§ **What the exercise asks**:
Only these lines of the data below are wanted: the one with "farmacie (119, 1120)", the one with "27 (182, 579)", and any lines between them, each repeated exactly.

§ **Records from a data source**:
BEGIN
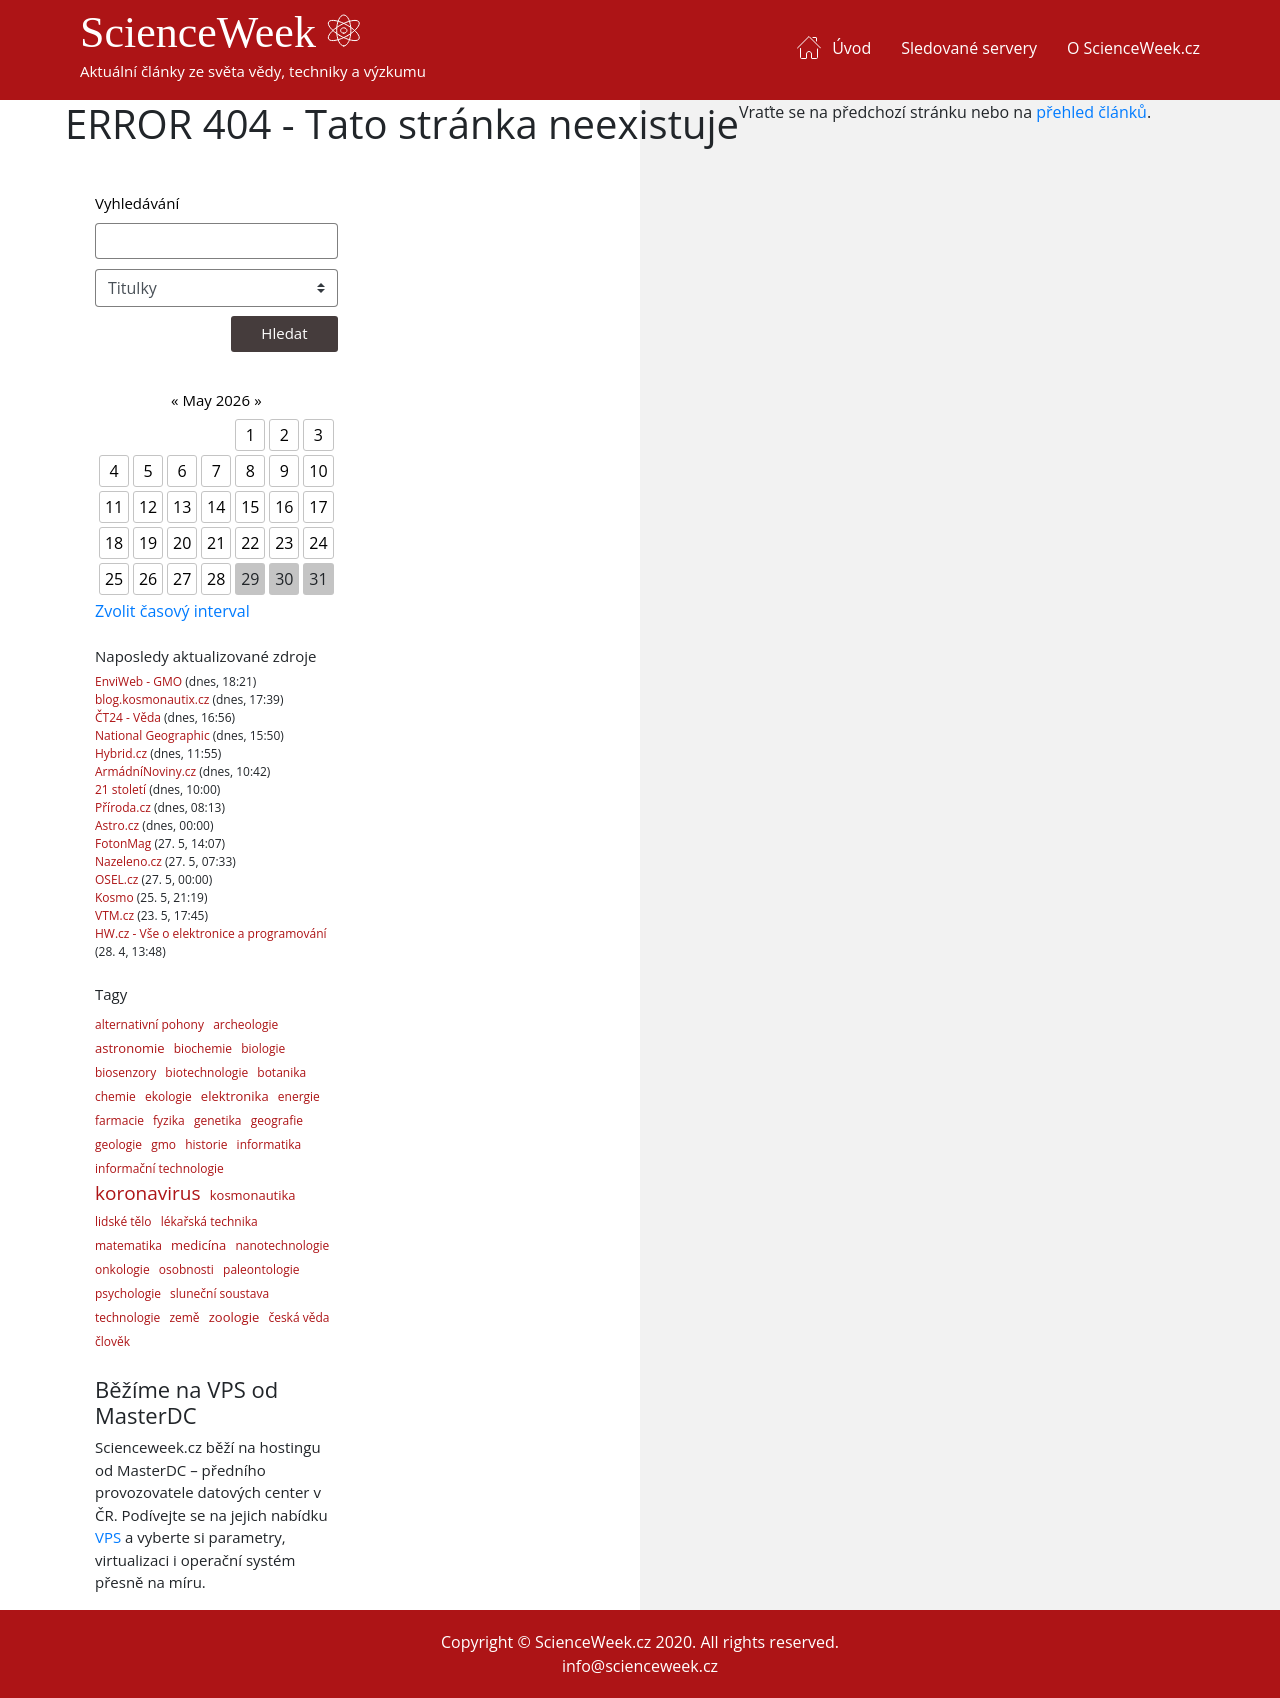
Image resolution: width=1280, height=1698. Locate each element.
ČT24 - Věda (129, 717)
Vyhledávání (137, 203)
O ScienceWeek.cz (1133, 48)
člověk (112, 1341)
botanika (281, 1072)
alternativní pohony (149, 1024)
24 (318, 543)
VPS (108, 1537)
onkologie (122, 1269)
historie (206, 1144)
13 (182, 507)
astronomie (130, 1048)
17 (318, 507)
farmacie (119, 1120)
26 (148, 579)
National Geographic (154, 735)
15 (250, 507)
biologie (263, 1048)
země (184, 1317)
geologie (118, 1144)
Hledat (284, 333)
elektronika (235, 1096)
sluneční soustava (219, 1293)
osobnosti (186, 1269)
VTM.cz (116, 915)
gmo (163, 1144)
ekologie (168, 1096)
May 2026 (216, 400)
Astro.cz (118, 825)
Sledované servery (969, 48)
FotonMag (124, 843)
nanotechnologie (282, 1245)
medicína (198, 1245)
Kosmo (116, 897)
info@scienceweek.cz (640, 1666)
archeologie (245, 1024)
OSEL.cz (118, 879)
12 (148, 507)
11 (114, 507)
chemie (115, 1096)
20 (182, 543)
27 (182, 579)
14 (216, 507)
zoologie (234, 1317)
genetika (218, 1120)
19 (148, 543)
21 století (122, 789)
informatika (269, 1144)
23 (284, 543)
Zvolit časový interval (172, 611)
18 (114, 543)
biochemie (203, 1048)
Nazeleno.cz (130, 861)
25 (114, 579)
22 (250, 543)
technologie (127, 1317)
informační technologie (159, 1168)
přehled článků (1091, 112)
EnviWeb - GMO (140, 681)
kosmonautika (253, 1195)
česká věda (298, 1317)
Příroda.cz (124, 807)
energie (299, 1096)
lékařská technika (209, 1221)
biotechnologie (206, 1072)
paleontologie (261, 1269)
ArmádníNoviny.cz (147, 771)
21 (216, 543)
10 (318, 471)
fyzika (169, 1120)
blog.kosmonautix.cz (153, 699)
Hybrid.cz (122, 753)
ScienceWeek (220, 32)
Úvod (851, 48)
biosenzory (125, 1072)
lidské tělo (123, 1221)
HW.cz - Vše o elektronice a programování (211, 933)
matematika (128, 1245)
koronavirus (148, 1193)
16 (284, 507)
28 (216, 579)
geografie (277, 1120)
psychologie (128, 1293)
END
§ **Response below**:
farmacie (119, 1120)
26 (148, 579)
National Geographic (154, 735)
15 (250, 507)
biologie (263, 1048)
země (184, 1317)
geologie (118, 1144)
Hledat (284, 333)
elektronika (235, 1096)
sluneční soustava (219, 1293)
osobnosti (186, 1269)
VTM.cz (116, 915)
gmo (163, 1144)
ekologie (168, 1096)
May 2026 (216, 400)
Astro.cz (118, 825)
Sledované servery (969, 48)
FotonMag (124, 843)
nanotechnologie (282, 1245)
medicína (198, 1245)
Kosmo (116, 897)
info@scienceweek.cz (640, 1666)
archeologie (245, 1024)
OSEL.cz (118, 879)
12 (148, 507)
11 (114, 507)
chemie (115, 1096)
20 (182, 543)
27 (182, 579)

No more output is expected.